Stored items:
|---|
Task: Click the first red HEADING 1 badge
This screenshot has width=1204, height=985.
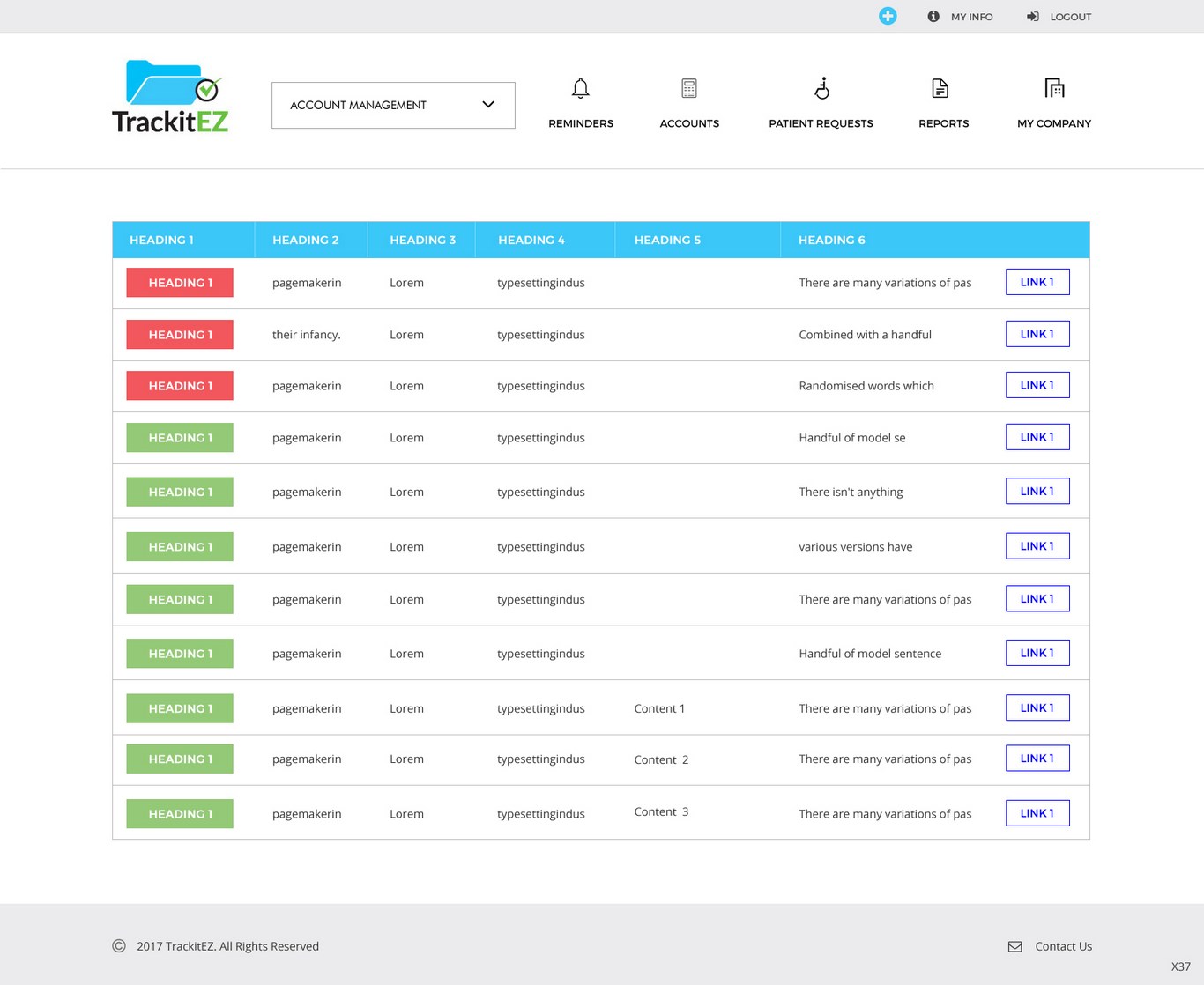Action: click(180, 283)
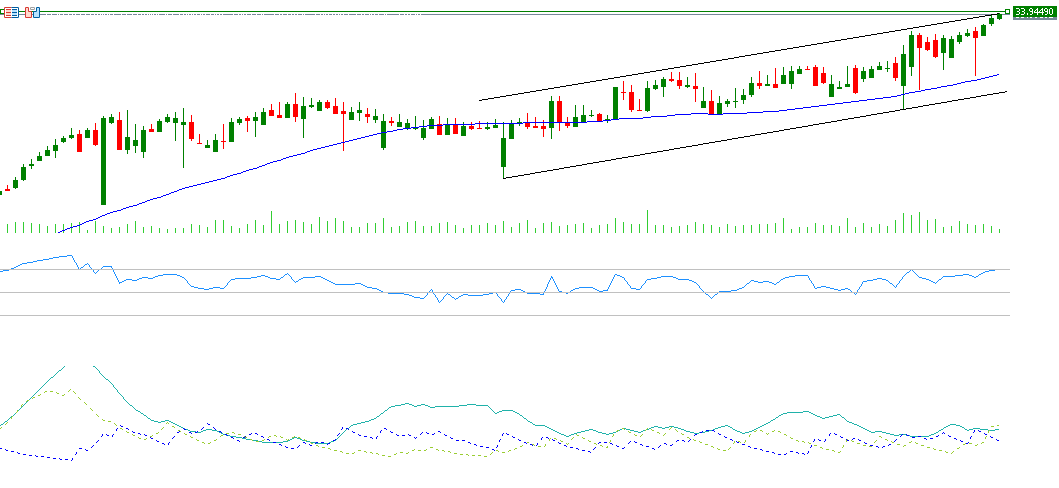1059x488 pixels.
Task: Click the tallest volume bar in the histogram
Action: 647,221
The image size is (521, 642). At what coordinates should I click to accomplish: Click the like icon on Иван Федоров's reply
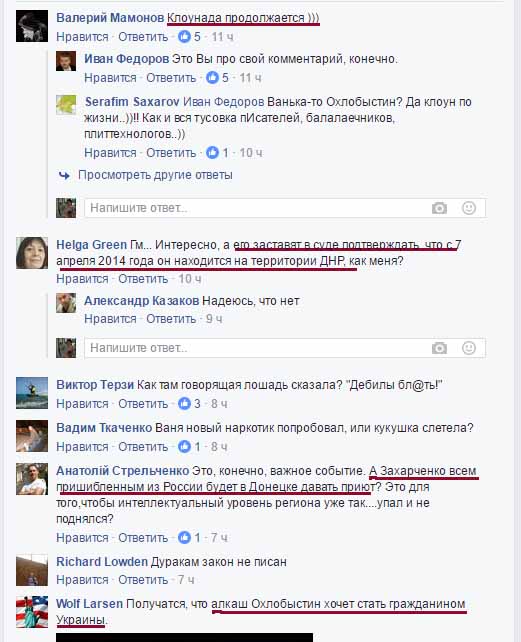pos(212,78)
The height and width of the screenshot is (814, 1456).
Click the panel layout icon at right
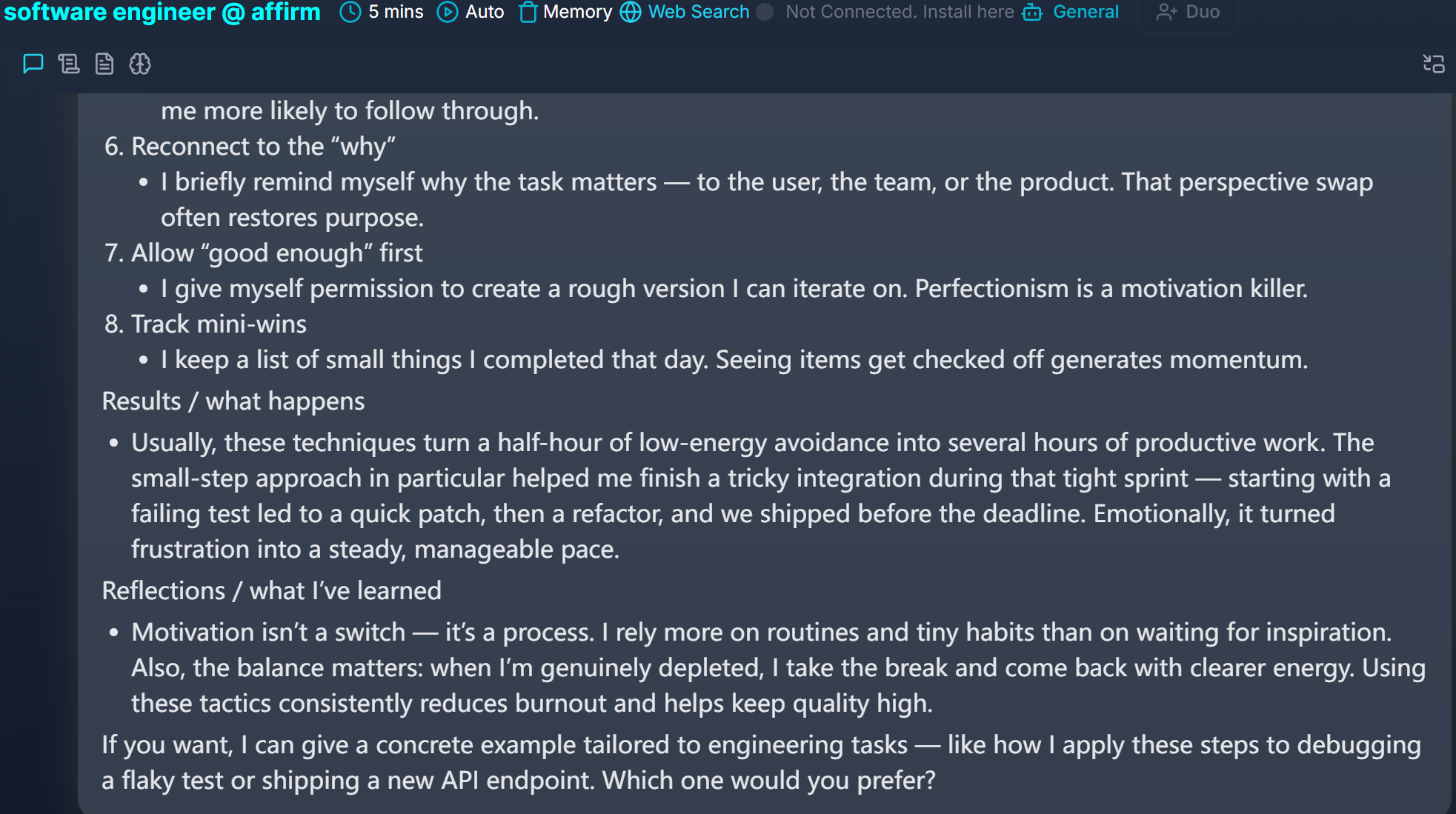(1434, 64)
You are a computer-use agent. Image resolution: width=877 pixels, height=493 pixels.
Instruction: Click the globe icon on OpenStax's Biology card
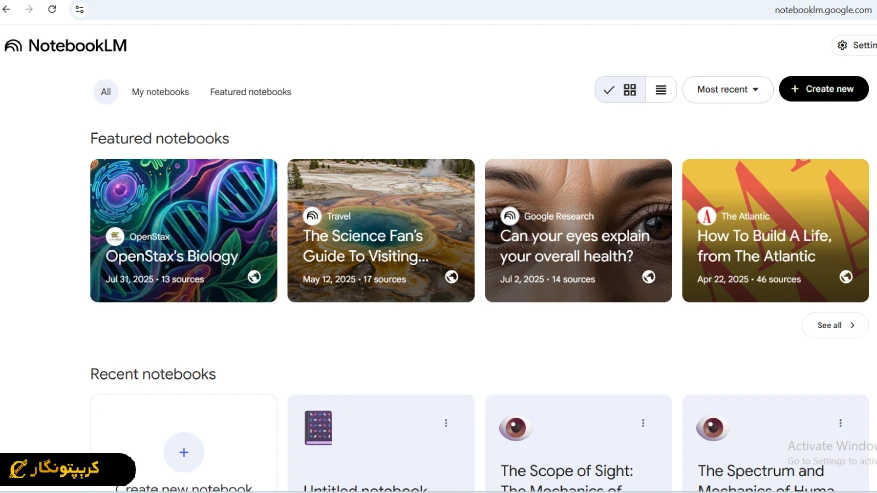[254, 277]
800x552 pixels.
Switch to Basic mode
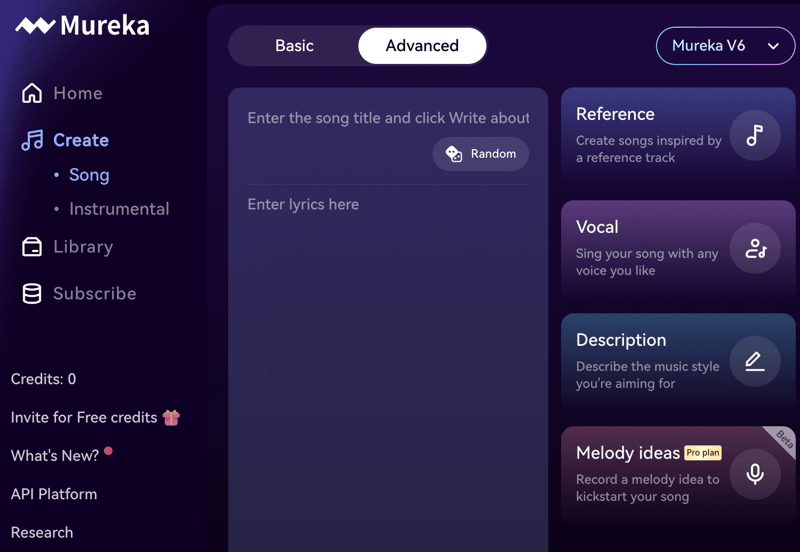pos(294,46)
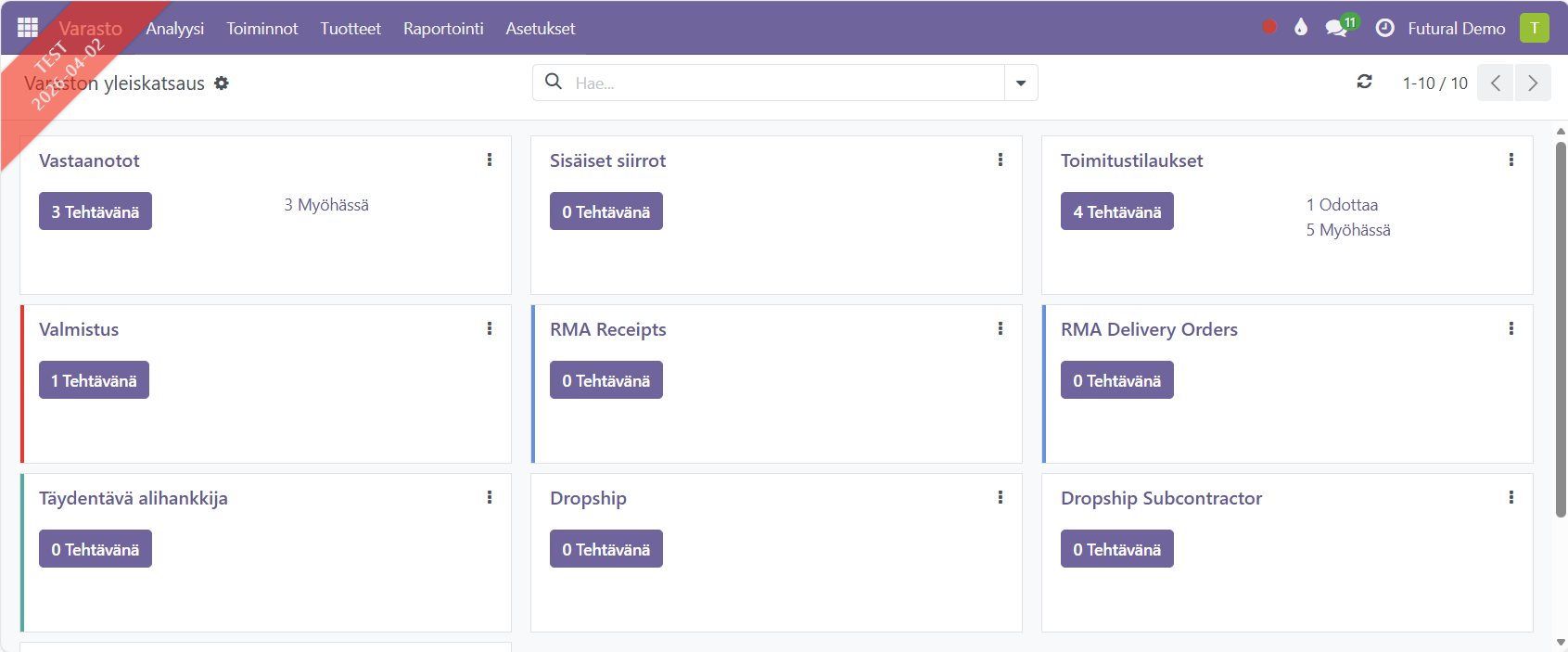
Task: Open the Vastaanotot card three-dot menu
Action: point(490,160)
|---|
> [Exercise description]: Copy out the entries verbatim, but skip every picture.

> [Exercise response]:
Task: Click the first red HEADING 1 badge
This screenshot has width=1204, height=985.
Action: click(180, 283)
1059x488 pixels.
Task: Click the tallest volume bar in the histogram
Action: 647,221
The image size is (521, 642). At what coordinates should I click to accomplish: Click the like icon on Иван Федоров's reply
pos(212,78)
The height and width of the screenshot is (814, 1456).
Click the panel layout icon at right
(1434, 64)
You are a computer-use agent. Image resolution: width=877 pixels, height=493 pixels.
Instruction: Click the globe icon on OpenStax's Biology card
[254, 277]
800x552 pixels.
Switch to Basic mode
pos(294,46)
Task: Open the Vastaanotot card three-dot menu
Action: point(490,160)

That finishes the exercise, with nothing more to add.